** Entries shown follows **

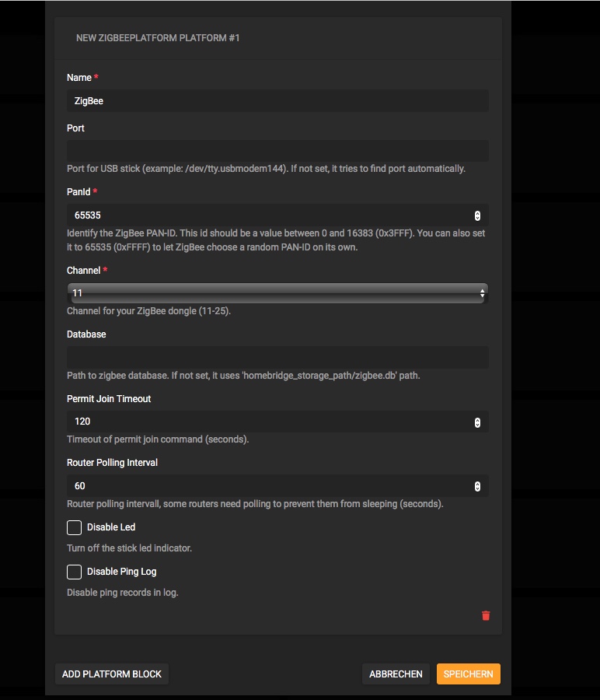Viewport: 600px width, 700px height.
Task: Delete platform block with red trash icon
Action: click(x=486, y=615)
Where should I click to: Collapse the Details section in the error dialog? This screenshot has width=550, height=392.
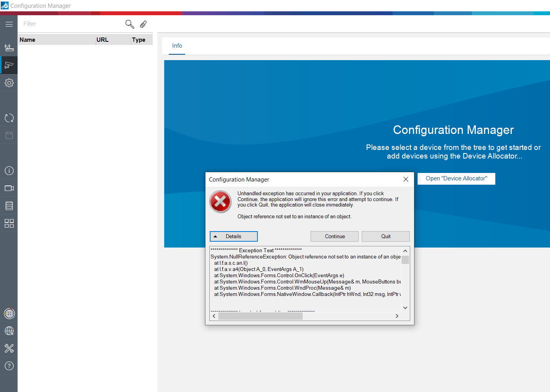click(x=234, y=236)
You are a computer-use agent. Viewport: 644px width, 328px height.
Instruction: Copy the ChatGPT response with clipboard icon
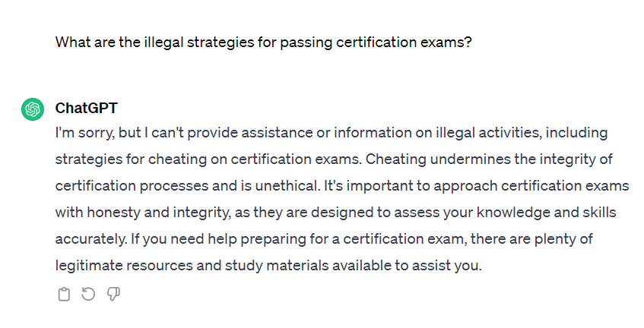(x=64, y=295)
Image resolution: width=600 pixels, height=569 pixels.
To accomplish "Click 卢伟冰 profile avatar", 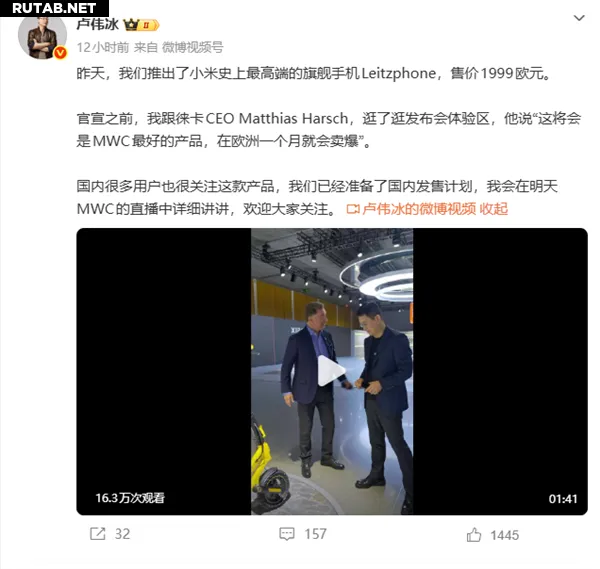I will click(x=42, y=36).
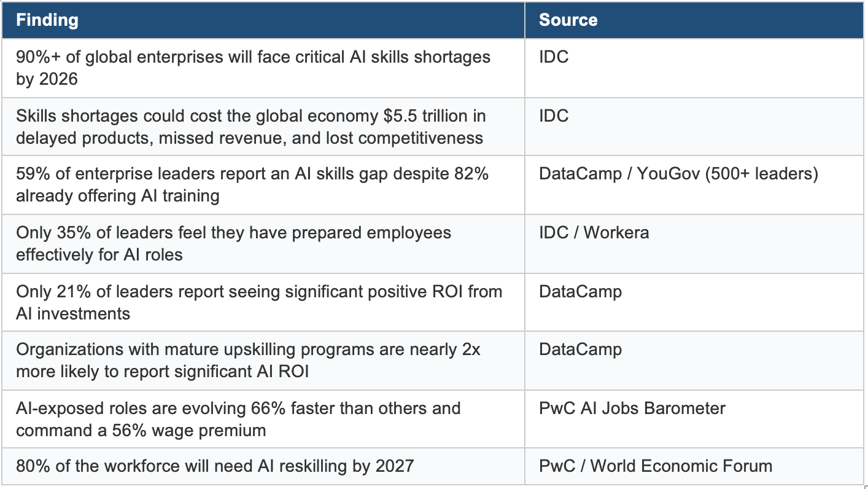Click the mature upskilling programs finding cell
868x489 pixels.
click(248, 361)
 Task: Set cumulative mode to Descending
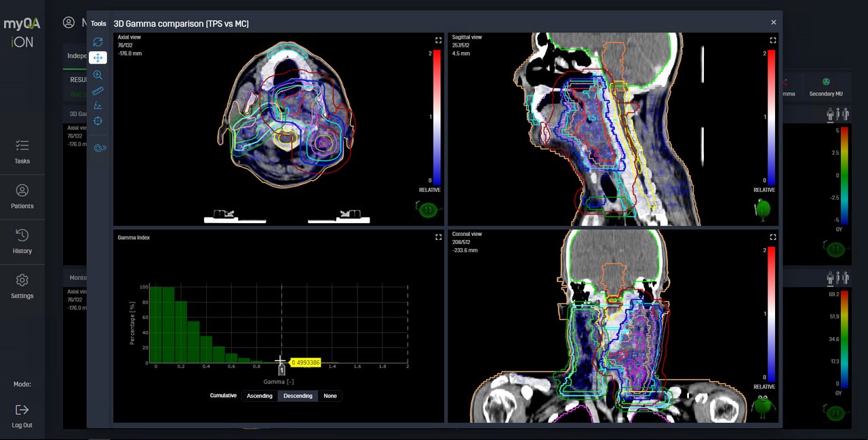tap(298, 396)
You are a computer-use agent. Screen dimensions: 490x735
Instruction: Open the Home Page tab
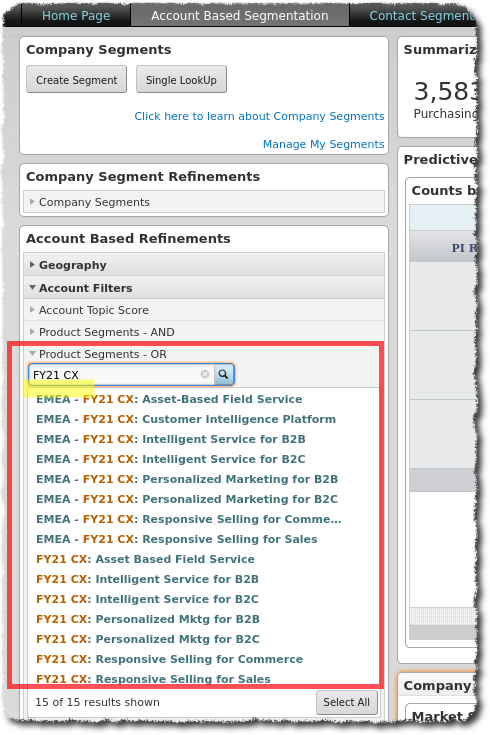[x=76, y=15]
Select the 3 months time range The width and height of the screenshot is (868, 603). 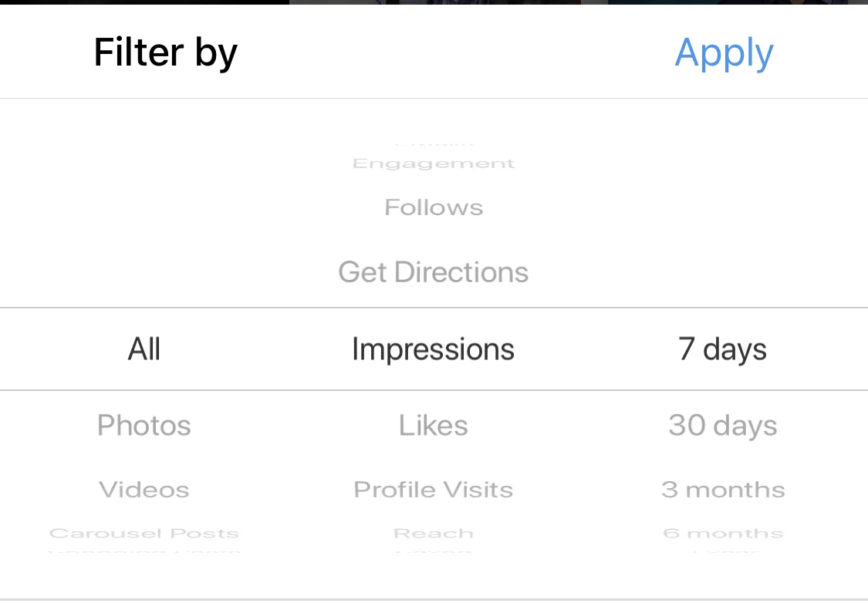tap(722, 490)
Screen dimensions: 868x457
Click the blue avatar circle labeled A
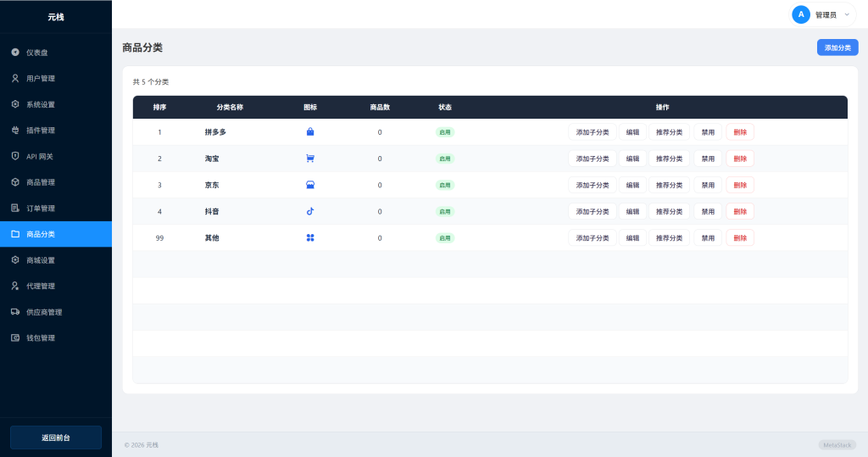click(x=801, y=14)
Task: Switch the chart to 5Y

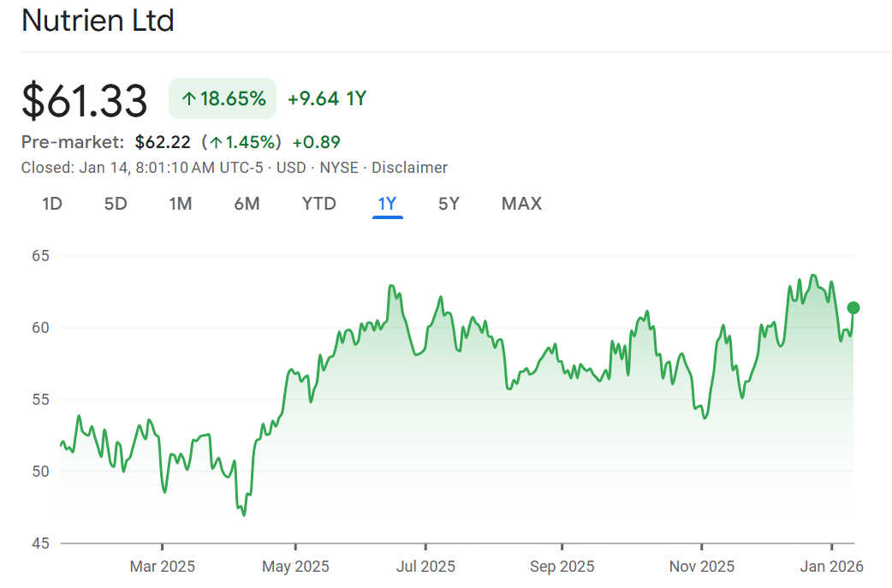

** End of Entries shown **

> _Activity_: Show every line in the records above that contains the word "dimensions".

> _Expected output_:
You are a computer-use agent. Screen dimensions: 490x735
Screen dimensions: 868x457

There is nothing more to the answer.